### EXERCISE DETAILS
In the copy you make of the entries, no picture should appear, and every word must match.

......

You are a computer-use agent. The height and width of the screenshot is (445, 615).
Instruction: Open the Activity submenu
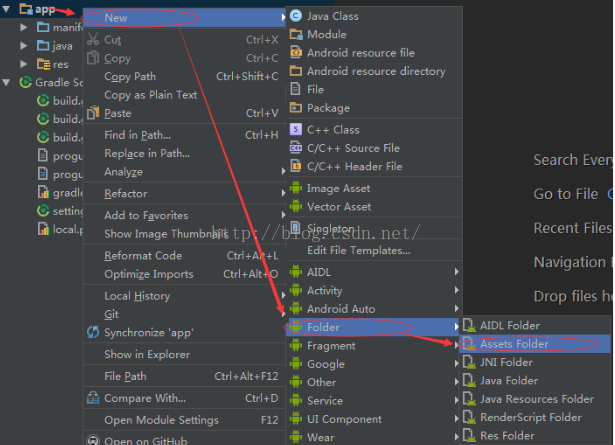tap(324, 291)
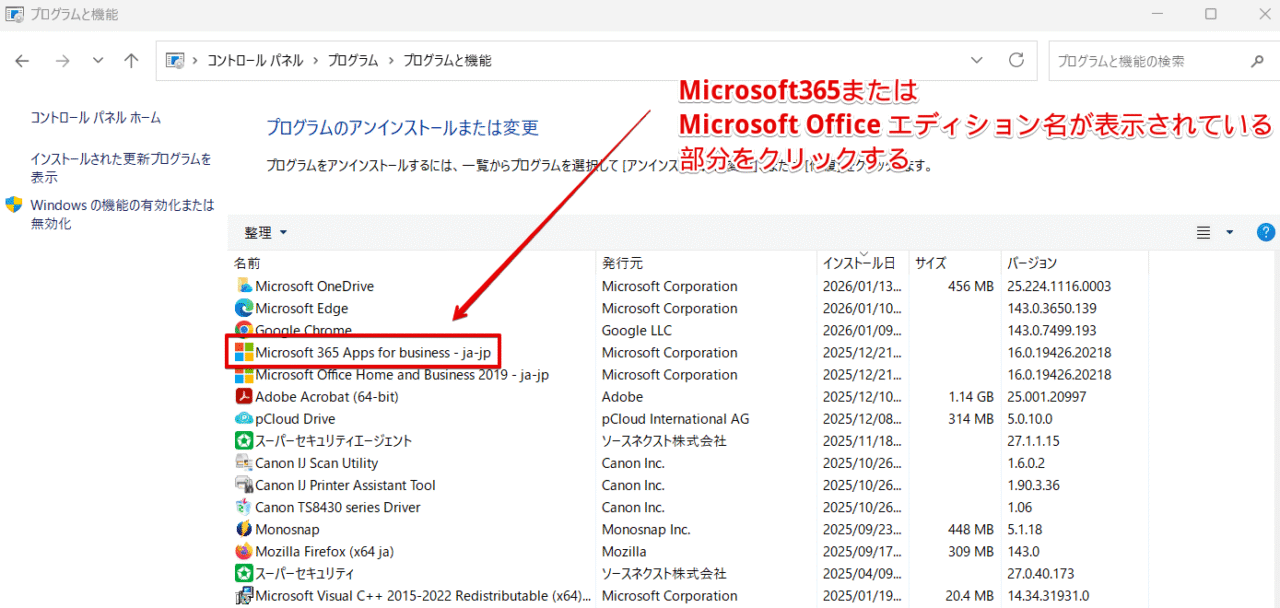Viewport: 1280px width, 608px height.
Task: Go to コントロール パネル via breadcrumb
Action: coord(254,60)
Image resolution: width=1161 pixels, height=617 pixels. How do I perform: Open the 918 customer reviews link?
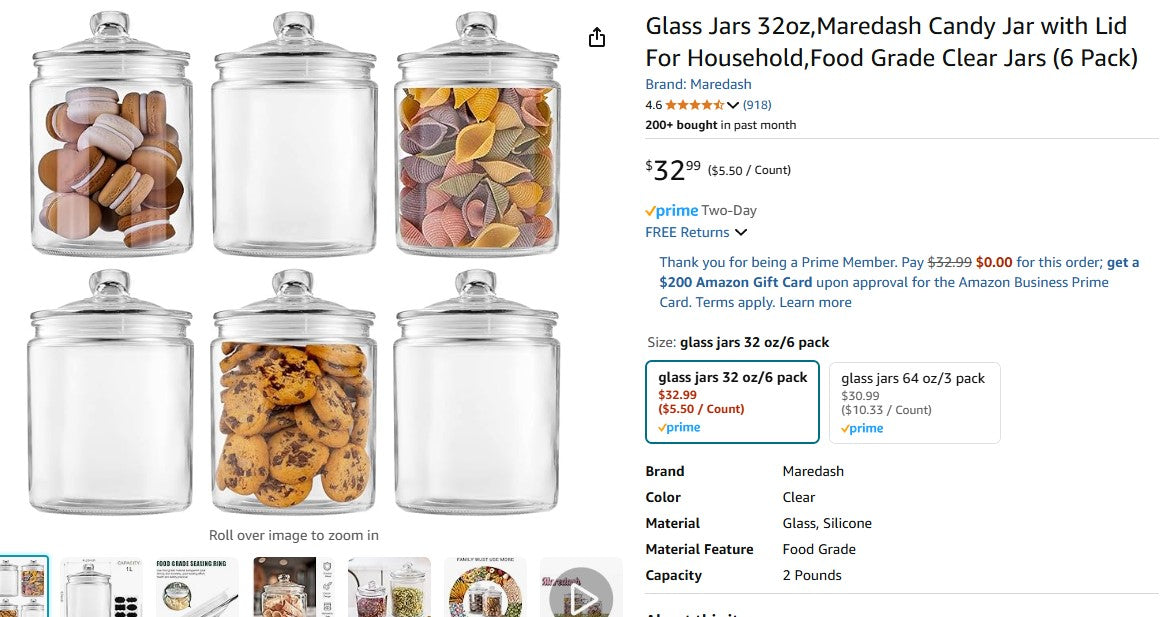point(757,105)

......

### YOUR RESPONSE
You are a computer-use agent. The height and width of the screenshot is (445, 615).
Instruction: Open the Activity submenu
tap(324, 291)
Viewport: 1280px width, 608px height.
Task: Go to コントロール パネル via breadcrumb
Action: coord(254,60)
Image resolution: width=1161 pixels, height=617 pixels. How do I perform: Open the 918 customer reviews link?
point(757,105)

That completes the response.